Abstract 1936: Benefits of Percutaneous Pulmonary Valve Implantation are Sustained after 1 year
Background- Percutaneous pulmonary valve implantation (PPVI) is increasingly considered for the treatment of right ventricular outflow tract (RVOT) dysfunction in order to prolong conduit lifespan, thereby delaying and possibly avoiding the need for further surgery. We have previously demonstrated early clinical benefit following this procedure and now investigate whether further improvement occurs within the first year.

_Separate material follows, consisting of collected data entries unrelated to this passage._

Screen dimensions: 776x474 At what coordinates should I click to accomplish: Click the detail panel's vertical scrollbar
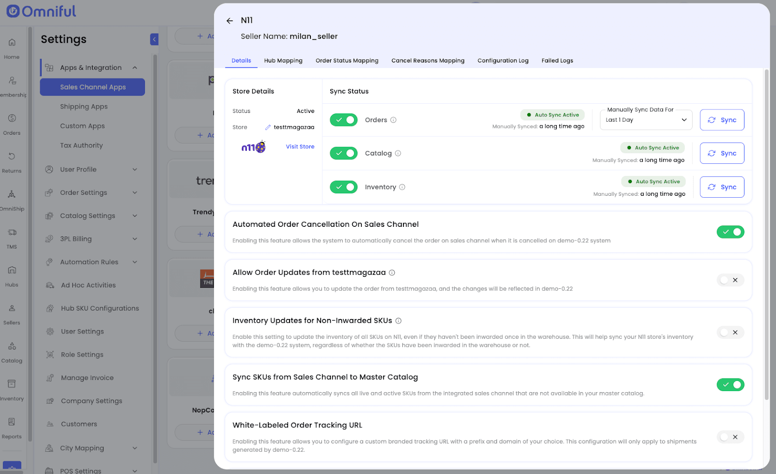point(766,233)
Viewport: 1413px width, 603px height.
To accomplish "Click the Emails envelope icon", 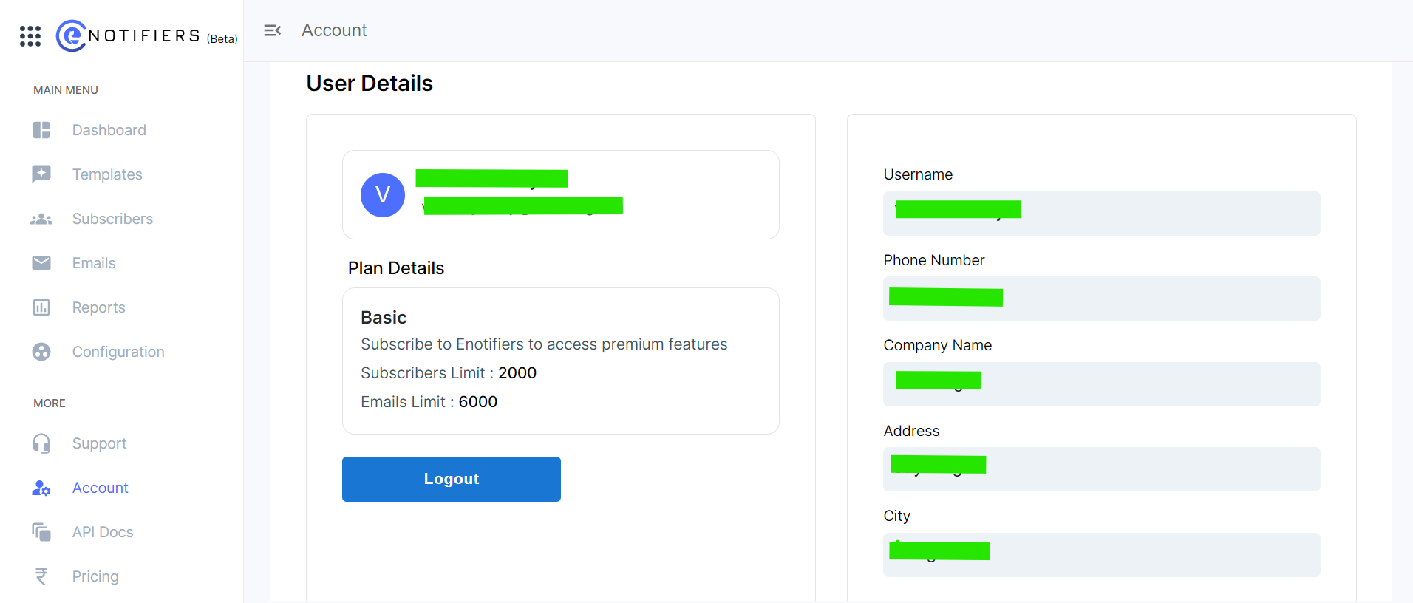I will (41, 263).
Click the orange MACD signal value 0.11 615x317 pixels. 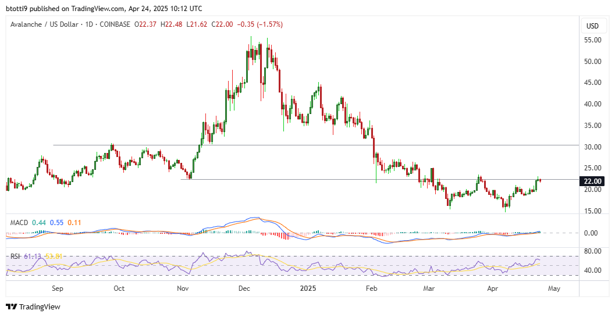pyautogui.click(x=74, y=222)
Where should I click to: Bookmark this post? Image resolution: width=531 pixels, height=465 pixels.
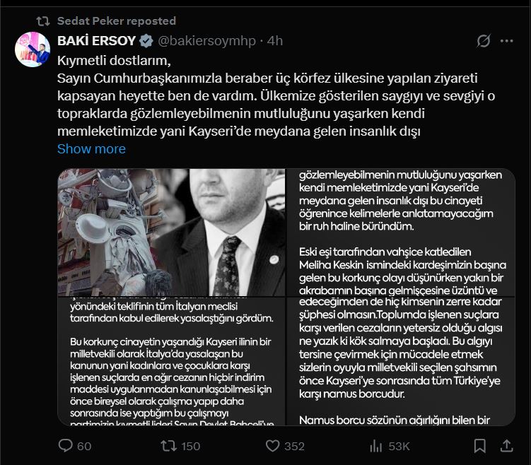coord(480,446)
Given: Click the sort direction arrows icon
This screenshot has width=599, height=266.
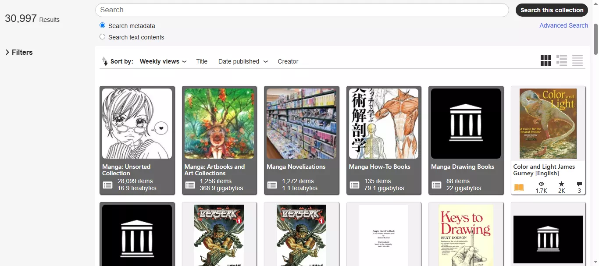Looking at the screenshot, I should (105, 61).
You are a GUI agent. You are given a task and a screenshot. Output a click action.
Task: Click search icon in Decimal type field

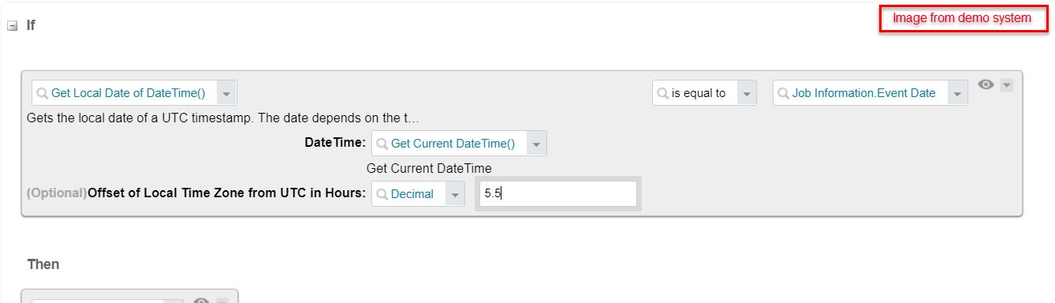pos(382,194)
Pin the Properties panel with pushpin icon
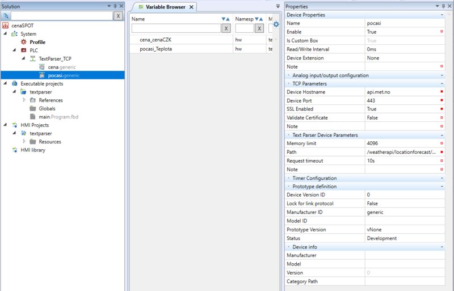Screen dimensions: 454x291 click(443, 6)
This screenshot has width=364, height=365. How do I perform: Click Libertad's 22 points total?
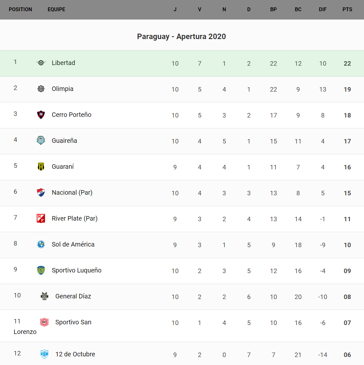click(347, 63)
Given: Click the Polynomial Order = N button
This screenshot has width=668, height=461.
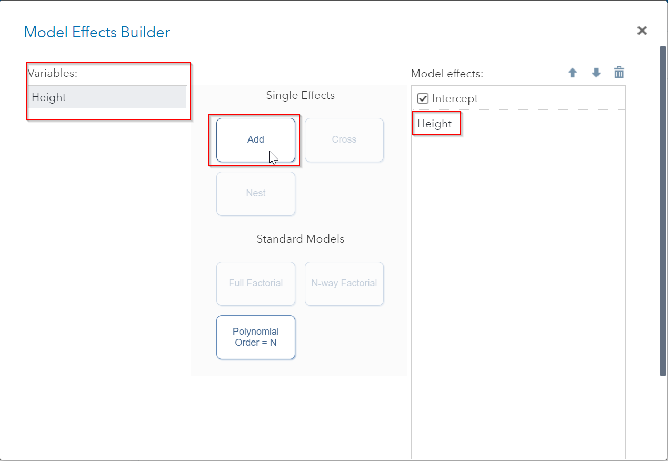Looking at the screenshot, I should pyautogui.click(x=255, y=337).
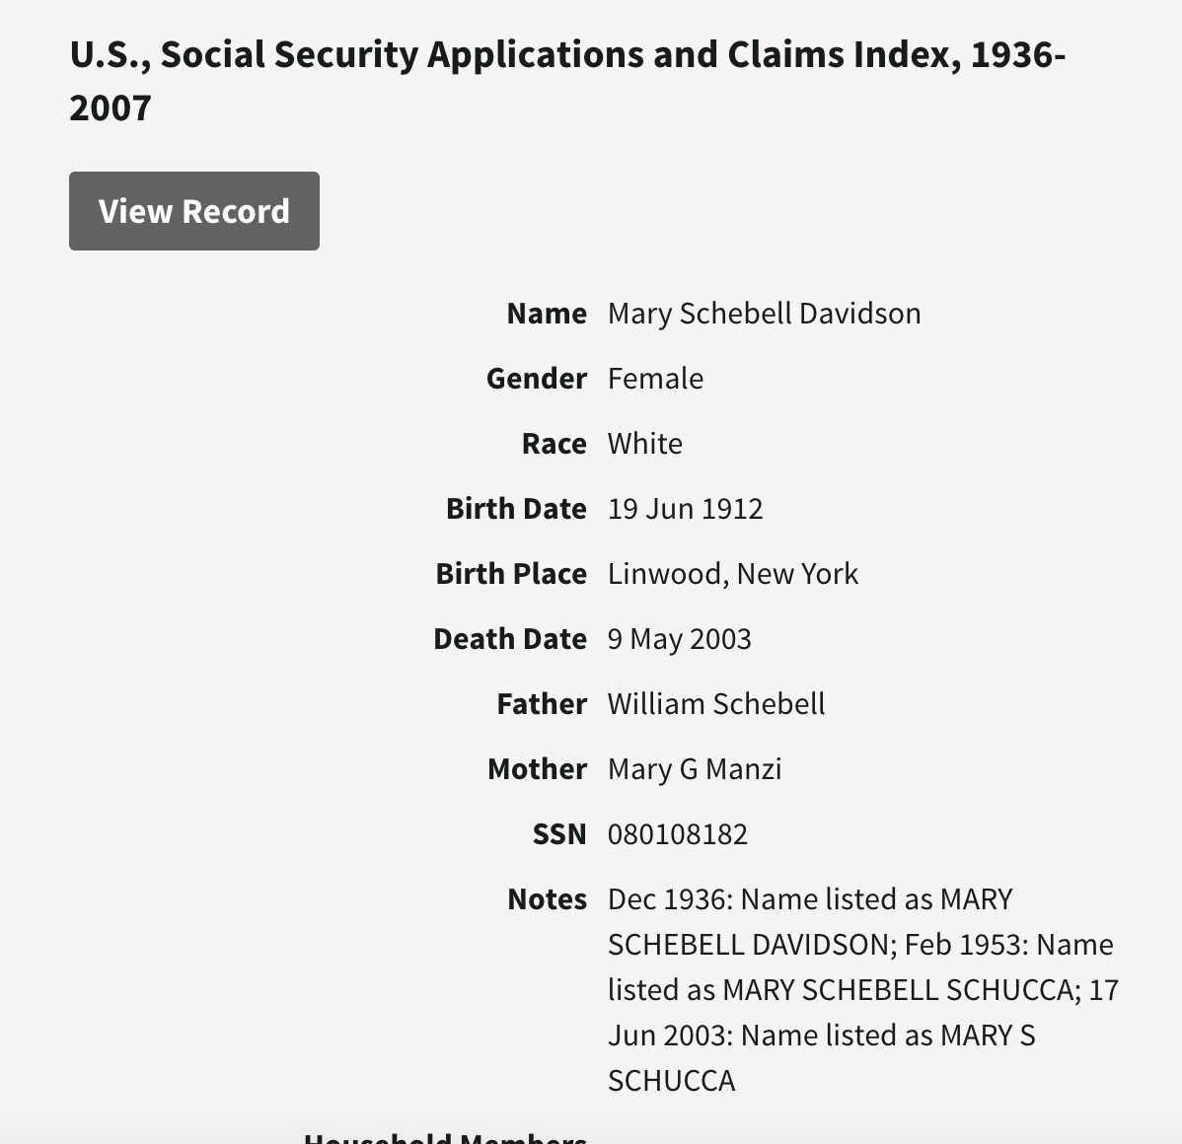This screenshot has width=1182, height=1144.
Task: Click the Race field label
Action: coord(554,444)
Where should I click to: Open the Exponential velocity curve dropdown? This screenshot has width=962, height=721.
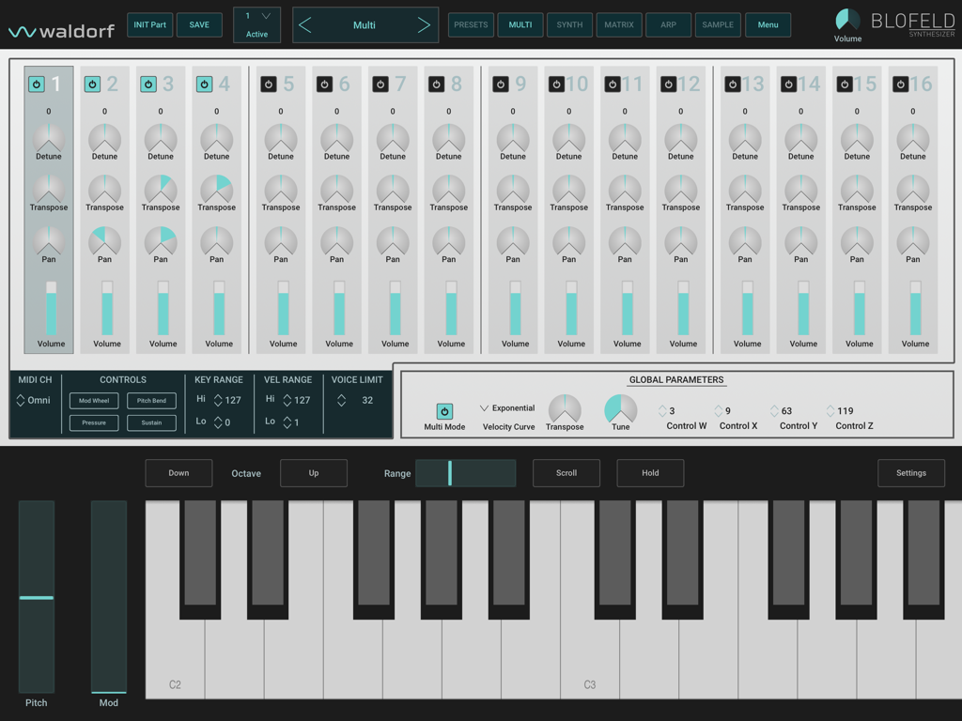point(506,407)
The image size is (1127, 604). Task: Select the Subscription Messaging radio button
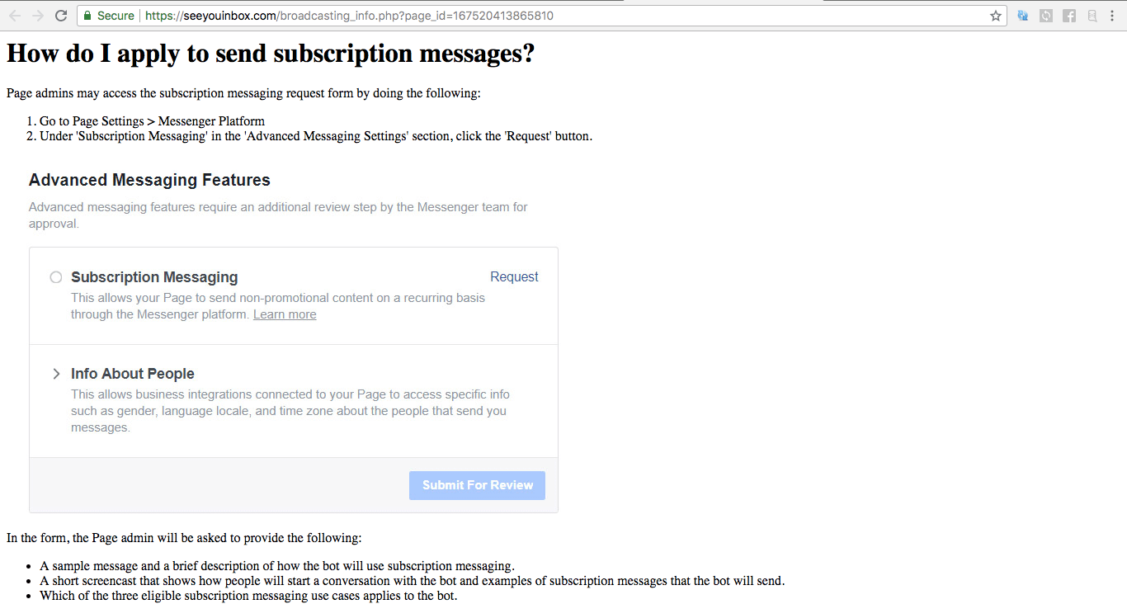pos(56,277)
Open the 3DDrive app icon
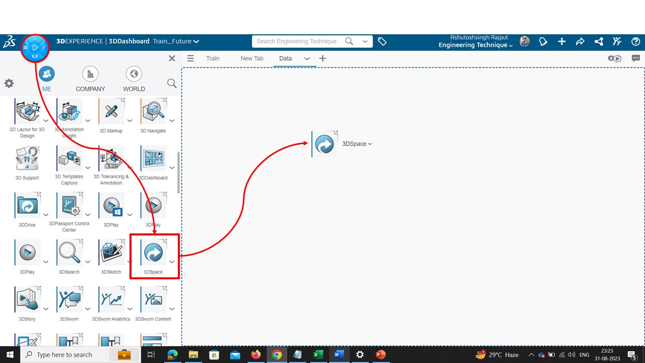Viewport: 645px width, 363px height. pos(27,206)
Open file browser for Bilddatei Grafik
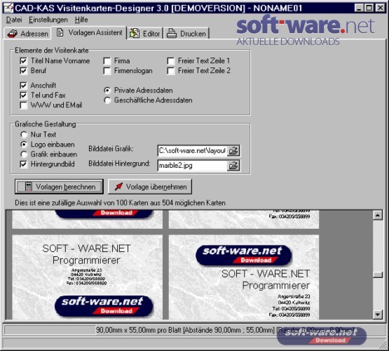 [233, 150]
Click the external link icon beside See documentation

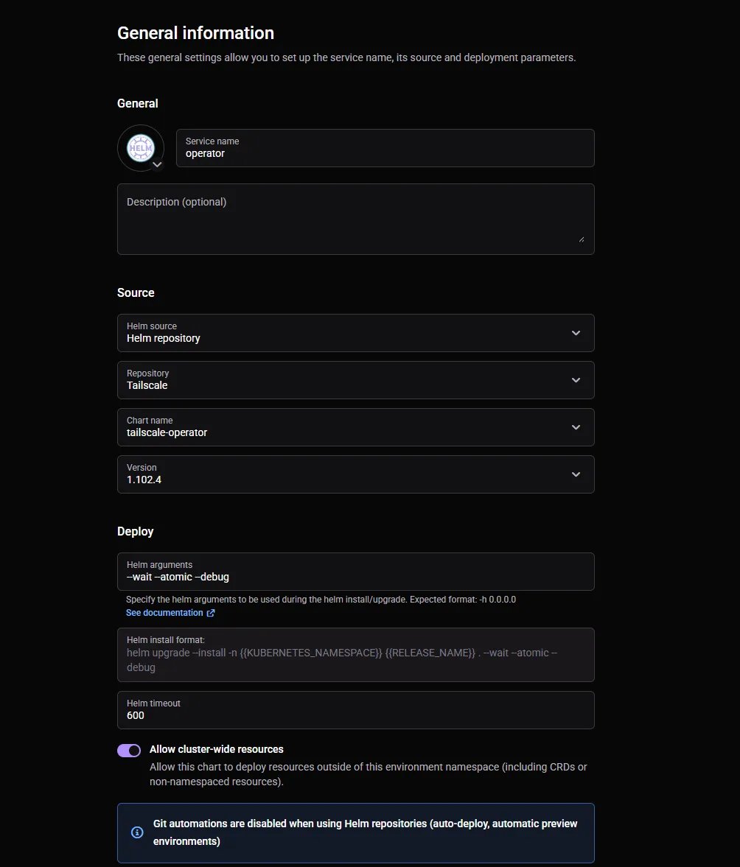click(x=211, y=613)
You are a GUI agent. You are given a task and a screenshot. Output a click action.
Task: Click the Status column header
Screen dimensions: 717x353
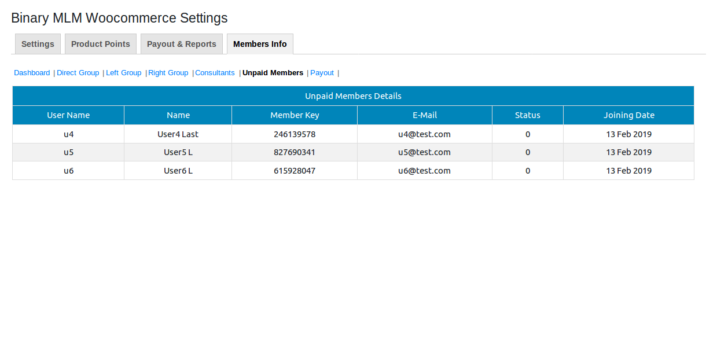pos(527,115)
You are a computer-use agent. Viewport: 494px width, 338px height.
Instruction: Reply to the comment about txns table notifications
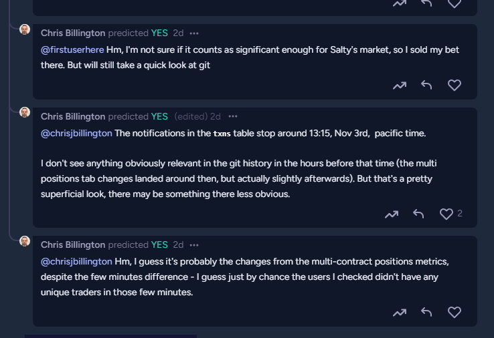pyautogui.click(x=418, y=214)
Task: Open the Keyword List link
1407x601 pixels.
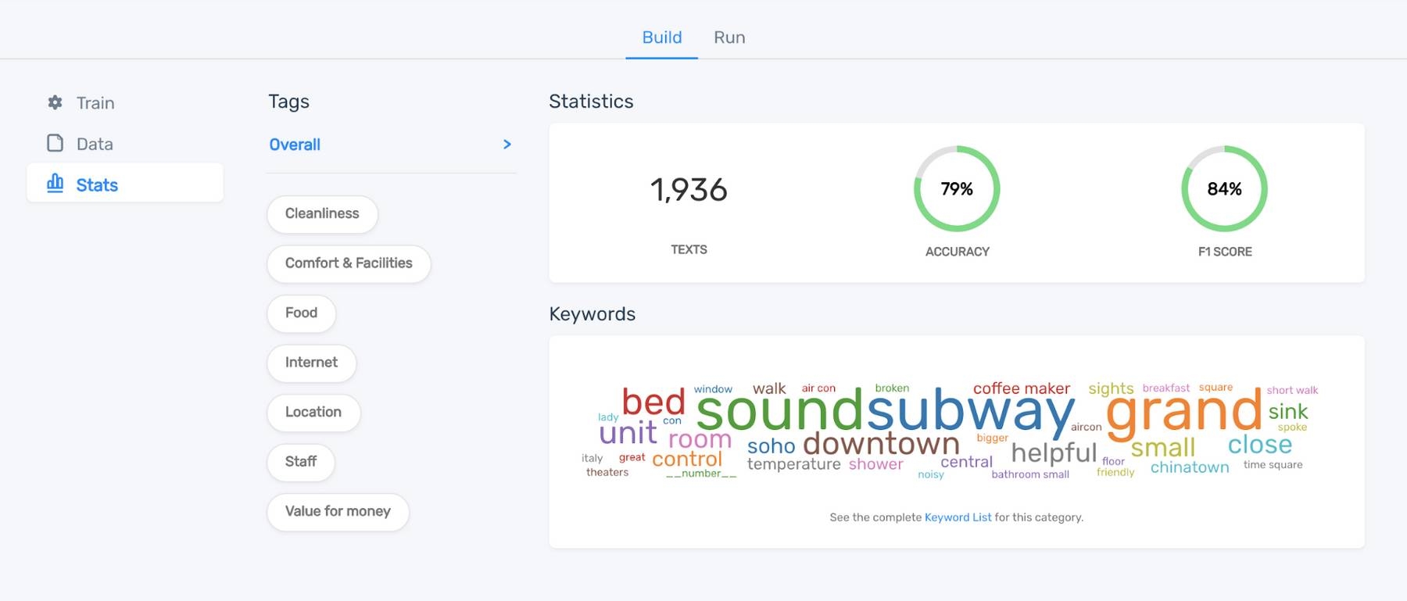Action: 958,517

Methods and Results- We reviewed the outcome of 61 patients, from a total of 102 implanted with the current PPVI device, who had reached one-year follow-up. We compared clinical outcome, objective exercise capacity, echocardiographic and magnetic resonance (MR) parameters at 1 year with those recorded early after the procedure. There was no mortality. 7/61 patients were explanted within the first year [stent fracture(1), residual obstruction(2), valve instability(2), coronary artery compression (1), hemolysis(1)] whilst 4 underwent 2nd PPVI [stent fracture(3), residual obstruction(1)]. In the remainder, the reduction in RVOT gradient seen on echo immediately following PPVI was sustained at one year (pre 3.7 ± 0.8 m/s, post 3.0 ± 0.7 m/s, one year 3.0 ± 0.8 m/s, ANOVA, t-test p = 0.75) and MR showed a sustained reduction in pulmonary regurgitant fraction (pre 20 ± 19 %, post 3 ± 6 %, one year 5 ± 8 %, ANOVA, t-test p = 0.38). On MR, RV end-diastolic volume (pre 96 ± 28 mL/m2, post 84 ± 29 mL/m2, one year 86 ± 22mL/m2, ANOVA, t-test p = 0.57) and RV ejection fraction (pre 53 ± 12%, %, post 56 ± 12%, one year 57 ± 10%, P = 0.51) showed no further change, whilst the early improvement in cardiopulmonary exercise capacity previously demonstrated, though sustained at one year, did not improve further (VO2max pre 23.5 ± 7.7mL/kg/min, post 25.2 ± 7.3 mL/kg/min, one year 25.8 ± 8.3mL/kg/min, ANOVA, t-test p = 0.47).
Conclusions- The hemodynamic benefits of PPVI are sustained at one year, however, further functional improvement could not be demonstrated; this suggests limited potential for myocardial remodelling following initial relief of adverse loading conditions. These findings support an increasing inclination for early intervention in this population before RV dysfunction becomes irreversible.